Our dependence on being connected to the web for everything from finding our destination to paying our bills to knowing what’s going on with friends to scheduling appointments is scary enough. But with all that information is packed into electronic devices, many that are no bigger than a deck of playing cards (another obsolete item, thanks to online poker and solitaire), our lives are, for all practical purposes, at the tips of our fingers every day.
That’s why an alert issued by the Better Business Bureau on Tuesday bears mentioning. The Columbus BBB Office, which serves Southwest Georgia, says an old scam has resurfaced in search of new prey.
According to the BBB, what’s happening is folks are getting calls at home from scammers claiming to be Microsoft Support employees. The caller claims that he or she is alerting the call recipient to a real-time problem — a home computer that is uploading a virus as they speak.
The caller wants the computer owner to provide him with information about the computer so that it can be remotely accessed and the problem gotten rid of. The computer also may be directed to visit a website — one is www.win32.us — to prove that the caller is legitimate.

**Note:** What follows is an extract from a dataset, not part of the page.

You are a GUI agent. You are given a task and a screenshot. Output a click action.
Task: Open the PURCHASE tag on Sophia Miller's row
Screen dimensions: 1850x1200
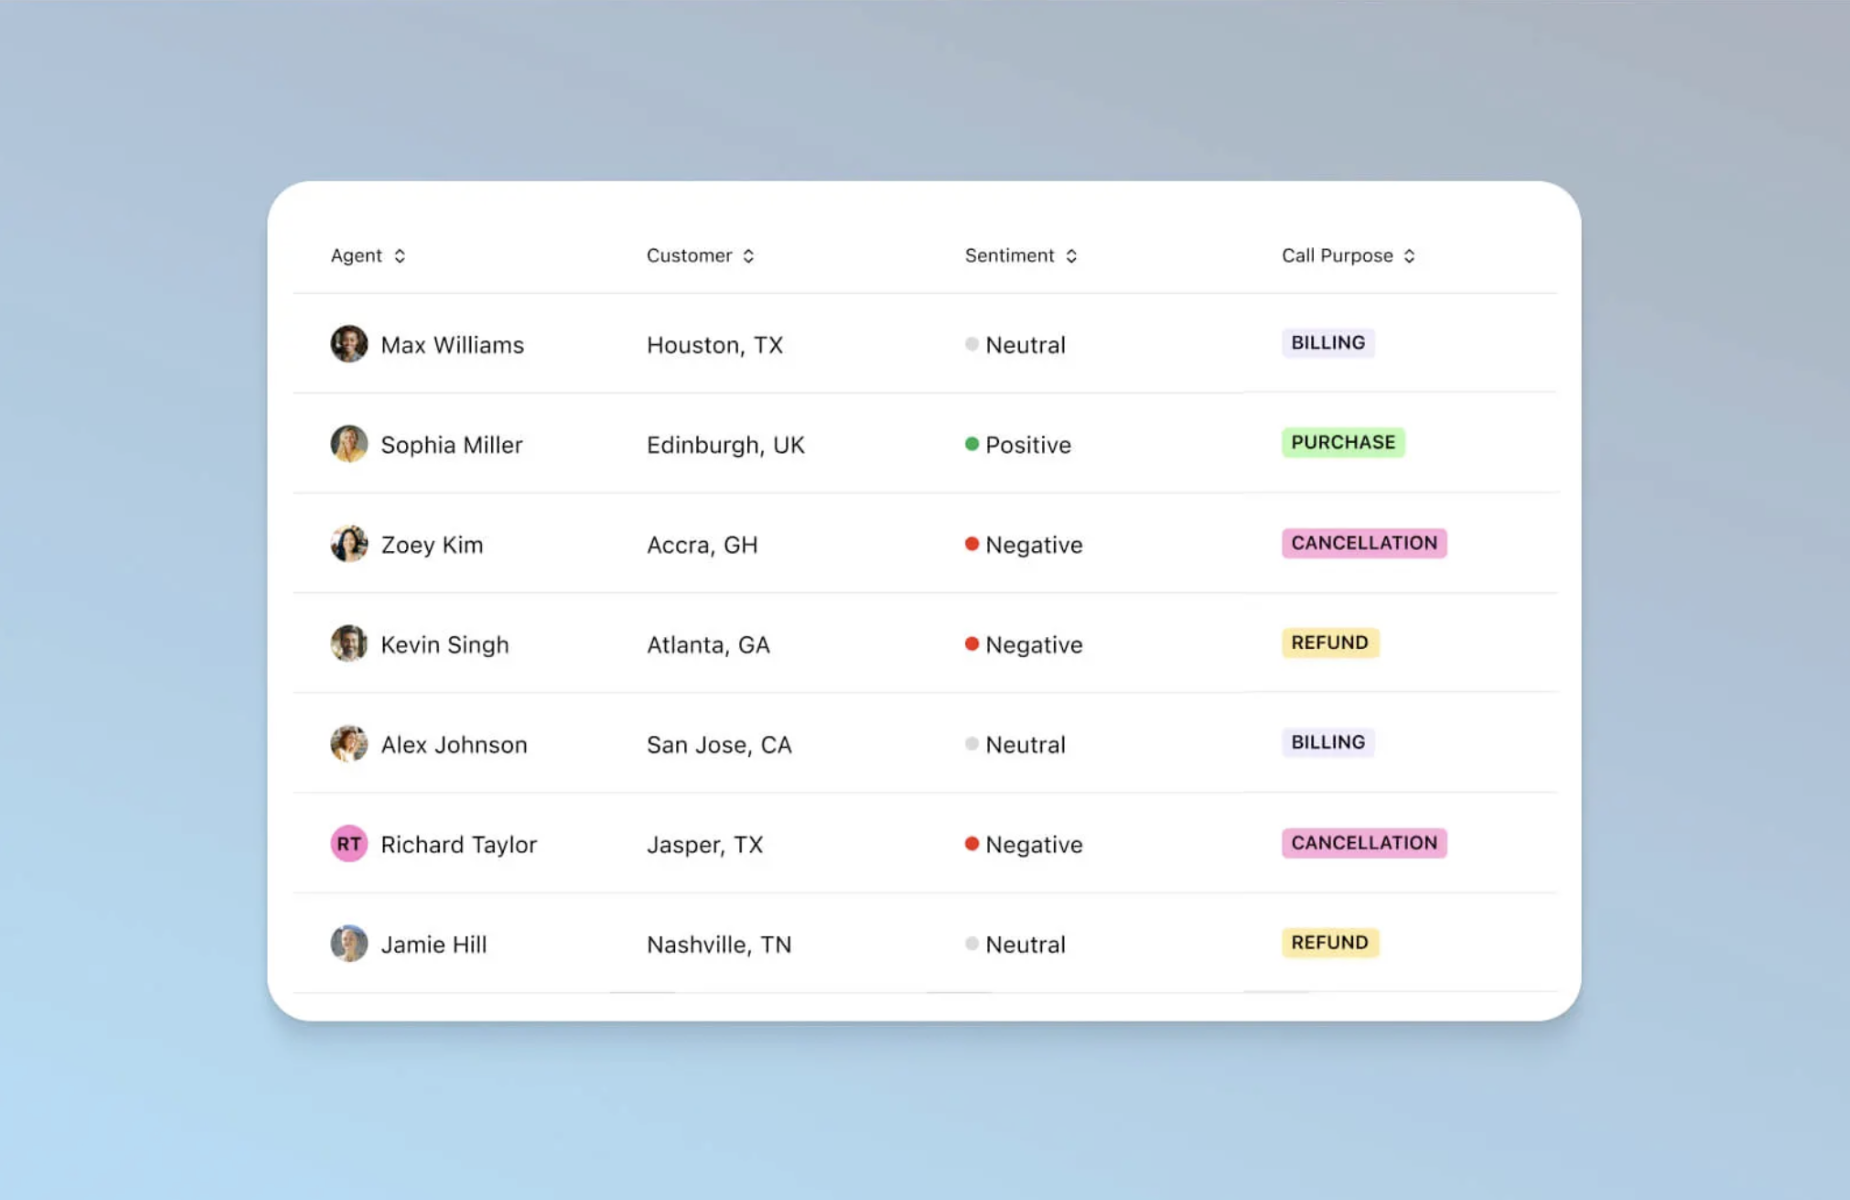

“Of course, nothing can be further from the truth,” the BBB said. “This is the return of an old scam. The scammers are trying to get you to provide them with access to your computer so that they can get hold of all your private information located on your hard drive (such as saved documents, scans, pictures, etc.) and possibly even logins and passwords to various sites that you might be storing there as well.”
If you get a call like this, the BBB suggests that you take these steps:
— Hang up immediately;
— Do not try to call the number back;
— Do not provide any information which will allow the caller remote access to your computer;
— Perform a simple internet search about the nature of the call (that often will bring a wealth of information and alert you to it being a scam);
— Contact your local BBB for assistance.
If you have allowed the caller remote access, however, BBB officials say you should immediately get in touch with your banking institutions, check your credit, change your passwords, and take any other steps you can to mitigate the fallout.
The Internet has helped us make many wonderful advances, but it also makes us all more susceptible to crimes such as identity theft. Electronic devices are great conveniences, but they also carry a great deal of liability, particularly for those who are not careful. The best policy is to always be suspicious with of you don’t know, and to act as if your livelihood is at stake. It very well may be.